I met you at a time in my life when I had no idea who I was and what I was doing. You were patient with me, you were warm, and understanding. You asked me questions and gave me plenty of time to answer them. I tend to ramble on if given the chance, but you didn't mind, you actually liked it. Did you know what you were doing? Did you know that you were making me feel so comfortable with you and giving me a chance to learn about myself? You brought me back from a dark place and I think you are completely unaware. This is just one of the things that I love so much about you. You are honest, and kind, and loving. That is why it took my breath away to hear you say that you couldn't love me back. You said you didn't expect to meet a woman like me, you didn't expect to me to be so wonderful. But the timing is not right for you. There is still a piece of you that holds back. I understand this, I really do. But it breaks my heart to think that I didn't do what you did for me. I didn't bring you back from that place. And for that I am sorry. It kills me to think that other woman let you go. And it kills me to think you were once in love with her, or still may be. I hope one day you wake up with me on your mind and a smile on your face. And I hope one day I wake up and see you there, over and over again.

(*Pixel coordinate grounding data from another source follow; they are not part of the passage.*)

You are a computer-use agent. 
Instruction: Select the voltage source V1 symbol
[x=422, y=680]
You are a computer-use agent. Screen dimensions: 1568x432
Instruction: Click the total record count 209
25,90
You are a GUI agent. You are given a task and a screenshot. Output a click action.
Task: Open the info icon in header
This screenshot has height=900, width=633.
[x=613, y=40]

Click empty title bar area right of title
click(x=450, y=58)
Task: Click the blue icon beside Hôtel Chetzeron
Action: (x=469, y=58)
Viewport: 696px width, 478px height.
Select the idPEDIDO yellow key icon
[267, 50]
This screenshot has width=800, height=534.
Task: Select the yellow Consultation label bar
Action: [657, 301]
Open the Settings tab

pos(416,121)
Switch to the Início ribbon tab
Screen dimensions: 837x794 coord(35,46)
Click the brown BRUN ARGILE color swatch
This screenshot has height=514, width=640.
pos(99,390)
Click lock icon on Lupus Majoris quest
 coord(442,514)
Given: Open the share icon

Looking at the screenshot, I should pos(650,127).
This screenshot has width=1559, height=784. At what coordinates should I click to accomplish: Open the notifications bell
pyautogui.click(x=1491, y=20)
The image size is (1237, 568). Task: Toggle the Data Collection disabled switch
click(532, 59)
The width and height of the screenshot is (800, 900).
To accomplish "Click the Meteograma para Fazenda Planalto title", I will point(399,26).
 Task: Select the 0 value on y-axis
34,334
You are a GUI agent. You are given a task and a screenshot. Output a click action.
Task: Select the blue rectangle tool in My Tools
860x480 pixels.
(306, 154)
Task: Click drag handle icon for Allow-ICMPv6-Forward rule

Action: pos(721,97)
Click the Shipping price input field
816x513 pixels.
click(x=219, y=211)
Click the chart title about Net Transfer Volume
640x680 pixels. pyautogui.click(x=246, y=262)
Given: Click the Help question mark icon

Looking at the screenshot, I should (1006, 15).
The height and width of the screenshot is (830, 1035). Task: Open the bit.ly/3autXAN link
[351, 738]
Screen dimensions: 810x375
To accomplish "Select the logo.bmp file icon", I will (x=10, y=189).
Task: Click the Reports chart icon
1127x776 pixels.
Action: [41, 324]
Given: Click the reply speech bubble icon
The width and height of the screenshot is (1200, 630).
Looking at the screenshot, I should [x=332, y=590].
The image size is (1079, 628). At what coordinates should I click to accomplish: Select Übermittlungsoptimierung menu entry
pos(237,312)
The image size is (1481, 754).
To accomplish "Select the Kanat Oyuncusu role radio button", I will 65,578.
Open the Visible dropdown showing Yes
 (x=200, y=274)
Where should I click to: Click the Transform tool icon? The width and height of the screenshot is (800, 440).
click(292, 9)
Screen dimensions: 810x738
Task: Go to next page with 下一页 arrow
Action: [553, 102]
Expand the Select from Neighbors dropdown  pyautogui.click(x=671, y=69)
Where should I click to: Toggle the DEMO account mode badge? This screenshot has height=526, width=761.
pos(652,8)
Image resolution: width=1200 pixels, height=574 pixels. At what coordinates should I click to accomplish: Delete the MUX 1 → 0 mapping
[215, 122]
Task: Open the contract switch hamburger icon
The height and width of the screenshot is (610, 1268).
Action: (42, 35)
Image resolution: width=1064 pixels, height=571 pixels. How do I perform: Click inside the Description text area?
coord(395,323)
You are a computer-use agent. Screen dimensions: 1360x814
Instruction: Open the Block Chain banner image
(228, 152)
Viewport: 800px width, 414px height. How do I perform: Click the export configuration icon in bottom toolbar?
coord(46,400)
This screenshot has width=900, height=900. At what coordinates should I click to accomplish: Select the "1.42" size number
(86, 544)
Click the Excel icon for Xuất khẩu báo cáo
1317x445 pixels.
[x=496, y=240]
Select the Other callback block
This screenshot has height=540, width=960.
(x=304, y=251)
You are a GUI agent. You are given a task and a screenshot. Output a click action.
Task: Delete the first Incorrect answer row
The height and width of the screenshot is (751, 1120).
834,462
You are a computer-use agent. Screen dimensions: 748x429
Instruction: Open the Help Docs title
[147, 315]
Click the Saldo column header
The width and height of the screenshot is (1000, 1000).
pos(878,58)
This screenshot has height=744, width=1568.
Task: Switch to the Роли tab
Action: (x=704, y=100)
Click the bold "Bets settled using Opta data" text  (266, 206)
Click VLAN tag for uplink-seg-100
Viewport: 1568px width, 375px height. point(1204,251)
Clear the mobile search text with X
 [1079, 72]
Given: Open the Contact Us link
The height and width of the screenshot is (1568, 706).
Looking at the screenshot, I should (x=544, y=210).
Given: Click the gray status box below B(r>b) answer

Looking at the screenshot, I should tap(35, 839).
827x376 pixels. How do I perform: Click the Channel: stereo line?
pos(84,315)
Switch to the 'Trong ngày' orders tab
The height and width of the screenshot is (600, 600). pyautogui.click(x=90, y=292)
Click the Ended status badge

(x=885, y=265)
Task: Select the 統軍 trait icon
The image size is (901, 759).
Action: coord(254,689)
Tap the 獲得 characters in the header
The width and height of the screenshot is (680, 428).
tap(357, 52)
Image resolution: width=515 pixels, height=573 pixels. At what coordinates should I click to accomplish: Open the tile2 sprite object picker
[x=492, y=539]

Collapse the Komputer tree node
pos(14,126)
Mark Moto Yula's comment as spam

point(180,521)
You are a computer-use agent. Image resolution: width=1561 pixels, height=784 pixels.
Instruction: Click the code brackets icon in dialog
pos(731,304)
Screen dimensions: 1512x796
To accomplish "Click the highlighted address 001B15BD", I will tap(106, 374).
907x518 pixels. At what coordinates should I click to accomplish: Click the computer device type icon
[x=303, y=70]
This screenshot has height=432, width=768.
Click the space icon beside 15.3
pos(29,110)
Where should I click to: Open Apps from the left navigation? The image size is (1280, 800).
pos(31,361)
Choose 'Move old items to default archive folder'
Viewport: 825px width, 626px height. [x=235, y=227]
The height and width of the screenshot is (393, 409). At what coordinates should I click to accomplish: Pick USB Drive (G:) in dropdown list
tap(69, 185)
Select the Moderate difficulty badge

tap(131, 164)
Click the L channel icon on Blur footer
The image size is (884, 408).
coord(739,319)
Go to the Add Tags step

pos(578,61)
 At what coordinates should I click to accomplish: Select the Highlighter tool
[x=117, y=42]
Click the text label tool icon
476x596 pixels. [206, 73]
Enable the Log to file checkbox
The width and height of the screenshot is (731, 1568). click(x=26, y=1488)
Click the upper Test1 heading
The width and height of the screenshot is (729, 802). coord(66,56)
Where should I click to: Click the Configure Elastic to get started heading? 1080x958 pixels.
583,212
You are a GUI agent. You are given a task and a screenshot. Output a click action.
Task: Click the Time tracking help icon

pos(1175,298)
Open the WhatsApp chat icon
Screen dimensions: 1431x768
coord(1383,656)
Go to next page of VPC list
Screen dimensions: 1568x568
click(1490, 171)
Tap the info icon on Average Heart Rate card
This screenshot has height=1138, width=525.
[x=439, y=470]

Charlie Brown once said, "nothing takes the taste out of peanut butter like unrequited love," and here is a perfect example. This is why I think falling in love is terrifying. For a while you think you're both on the same page and then WHAM! You find out that you're wrong. I think that this is probably the most painful sort of love. Where it seems like you've almost got their heart in your hand, but those last couple of inches stretch for miles. I wonder if this sort of situation ever results in a relationship. It's a terrible thing when someone wont let themselves love another. Especially when two people seem perfect for one another.